Mon deuil.

Ma grand-mère, aujourd’hui seule, mais toujours aussi belle.

Il y a quelques semaines, je vous dévoilais comment j’ai vécu mon premier enterrement, du haut de mes 10 ans et demi. Mon Dédé, comme on aimait l’appeler, mon grand-père adoré, s’envolait. Je vous ai parlé de cette journée, sans vous décrire l’avant ni l’après. Aujourd’hui je reviens sur ce deuil, sur cette expérience douloureuse et formatrice, qui m’a blessée autant qu’elle m’a fait grandir.

Je me souviens particulièrement de mes 10 ans. La veille, nous nous étions rendus chez mes grands-parents. La soirée commençait à peine, le temps moite d’août nous enveloppait.
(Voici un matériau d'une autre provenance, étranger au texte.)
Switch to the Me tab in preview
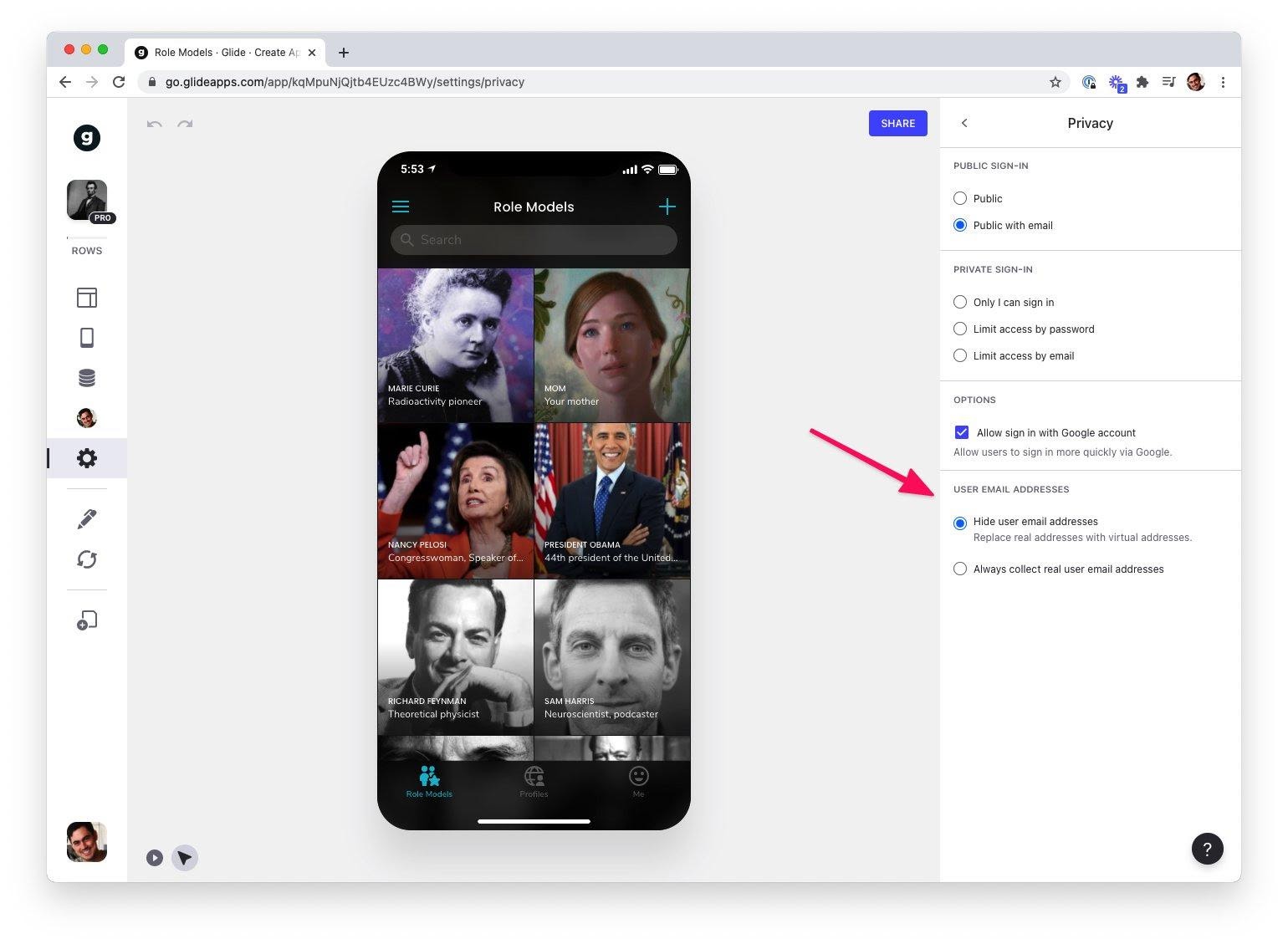 click(638, 781)
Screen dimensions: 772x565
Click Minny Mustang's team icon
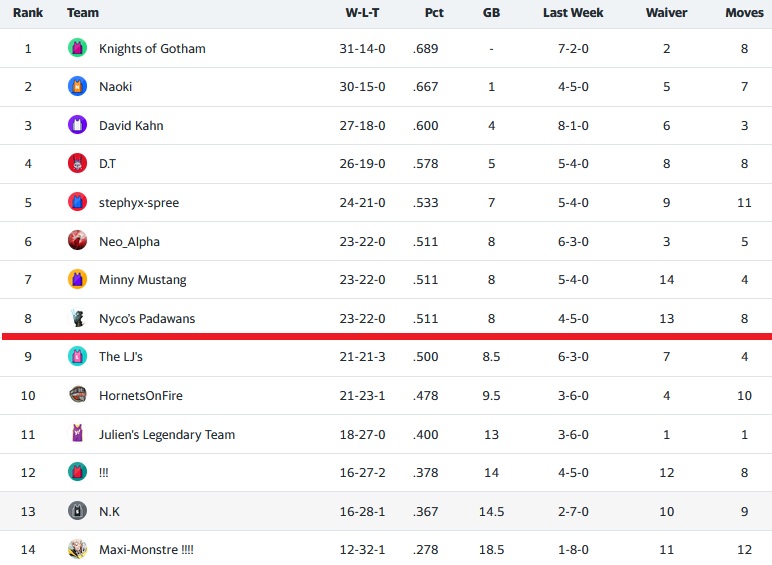[77, 279]
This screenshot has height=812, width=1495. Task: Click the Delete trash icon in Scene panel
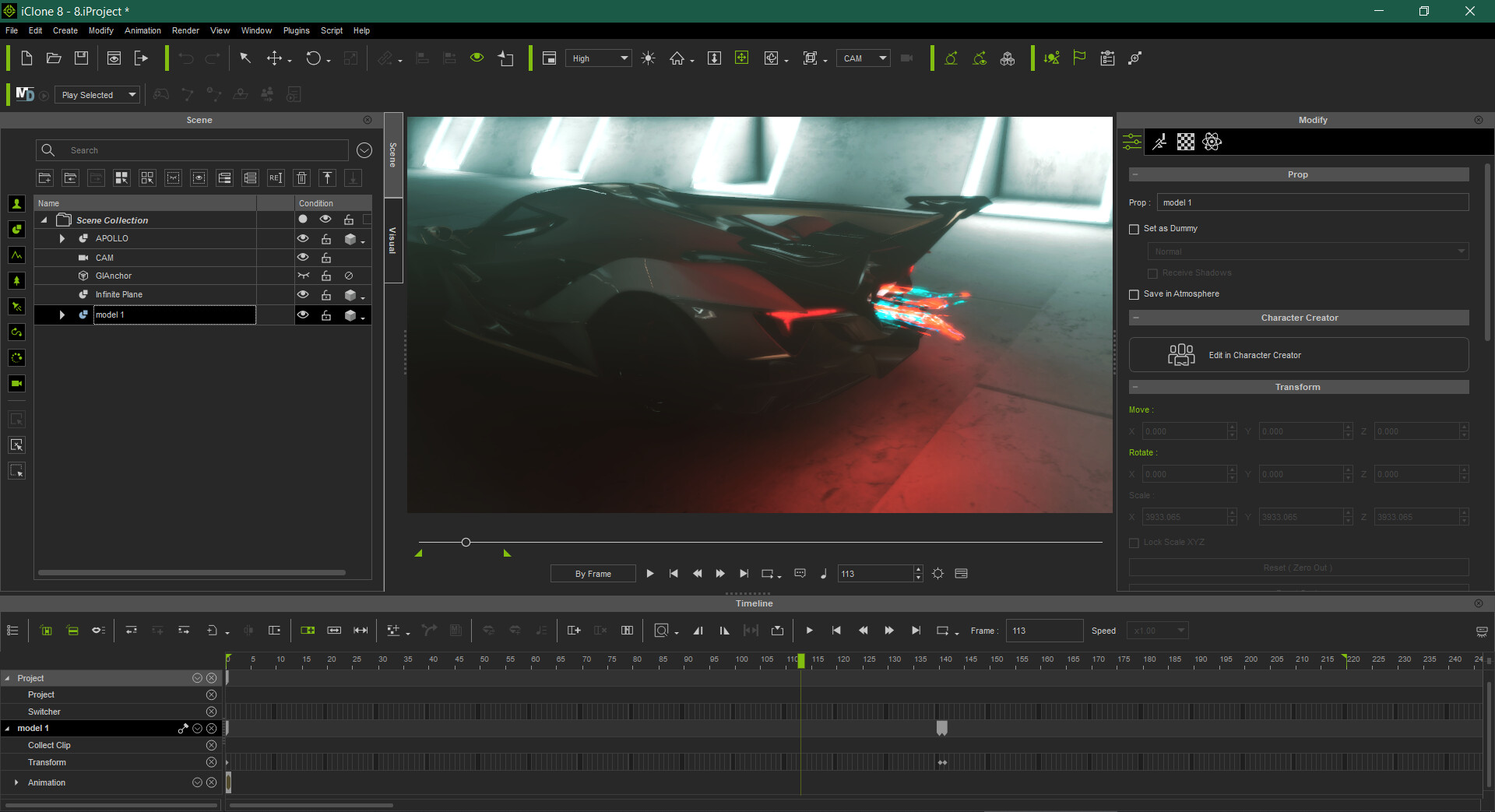pos(302,178)
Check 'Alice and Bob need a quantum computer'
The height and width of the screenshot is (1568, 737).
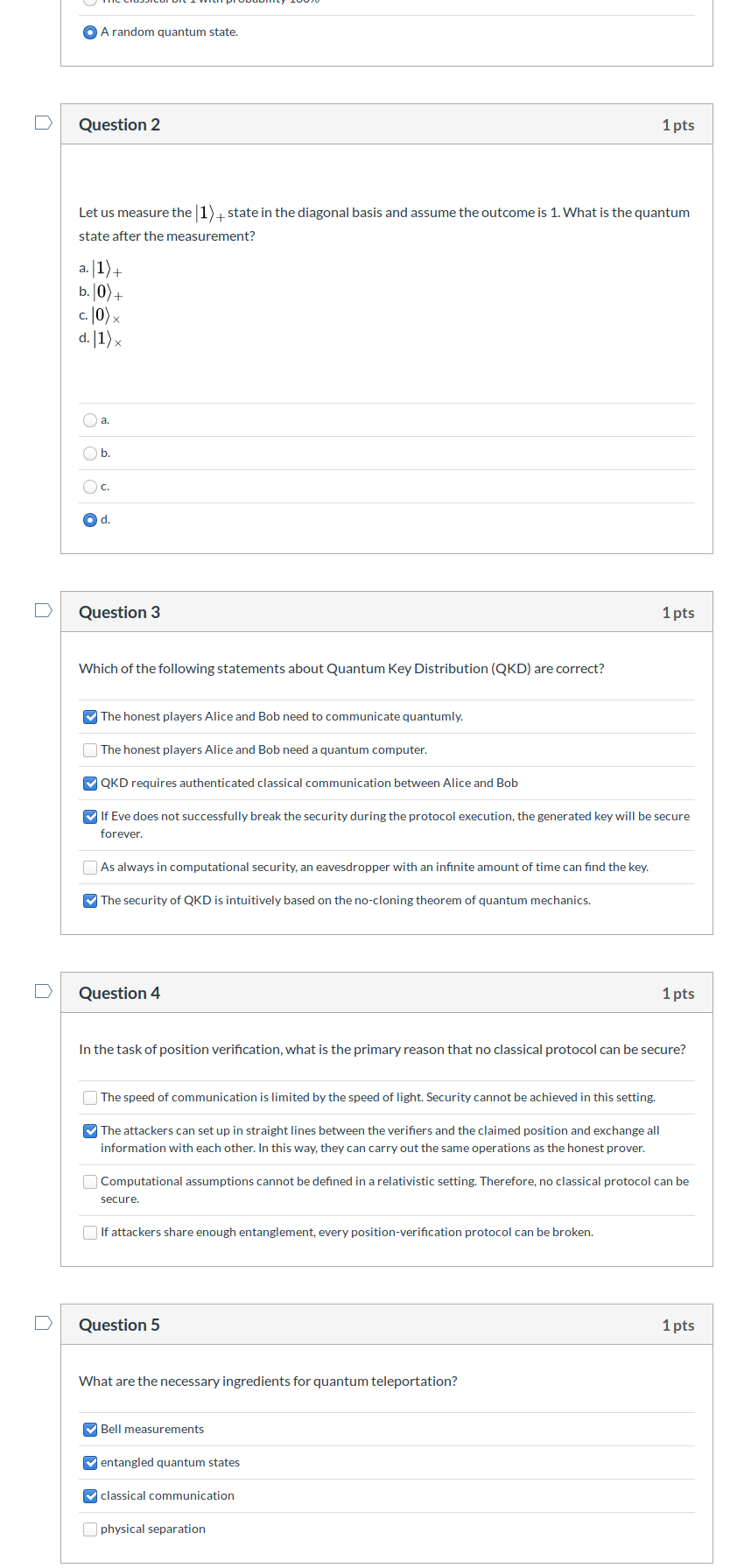tap(90, 750)
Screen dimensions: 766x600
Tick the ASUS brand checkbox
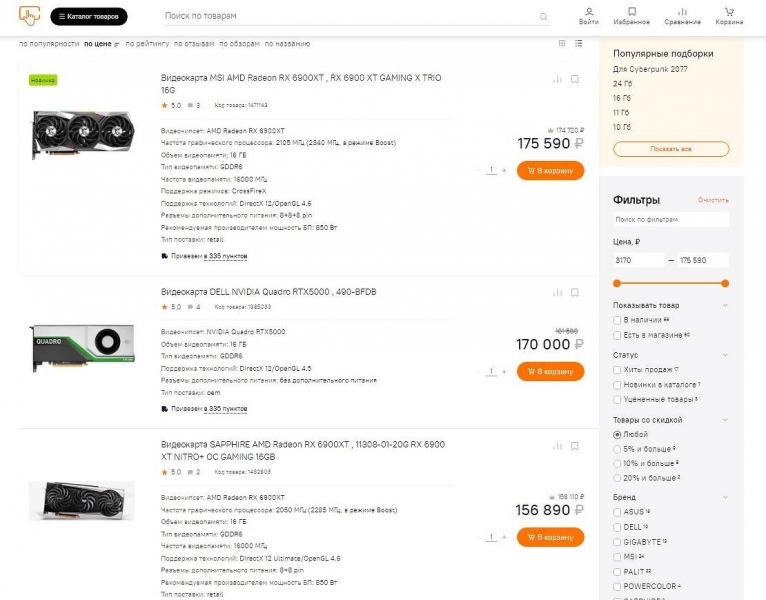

J’étais tout sourire. « Demain, j’ai 10 ans ! Si tu m’crois pas hé … » (*musique*). Mes grands-parents m’ont offert mon premier bijou de grande : une bague en or jaune, ornée de deux saphirs, d’une traînée de petits diamants et d’une perle de culture. Un cadeau beaucoup trop onéreux, beaucoup trop adulte, absolument démesuré. Une bague de femme.

J’étais émerveillée.

Les mois qui suivirent, je nageais toujours dans mon grand bonheur d’enfant. Je passais au CM2, et mon enfance merveilleuse continuait sa route, m’apportant chaque jour son lot de bonnes surprises et de découvertes. J’étais la gamine la plus heureuse de la Terre, ma bague magique autour du doigt. Mon papi était à l’hôpital depuis peu, dans une grande ville. Le soir, quand mon père rentrait du travail, il avait besoin de prendre l’air. J’aimais bien l’accompagner.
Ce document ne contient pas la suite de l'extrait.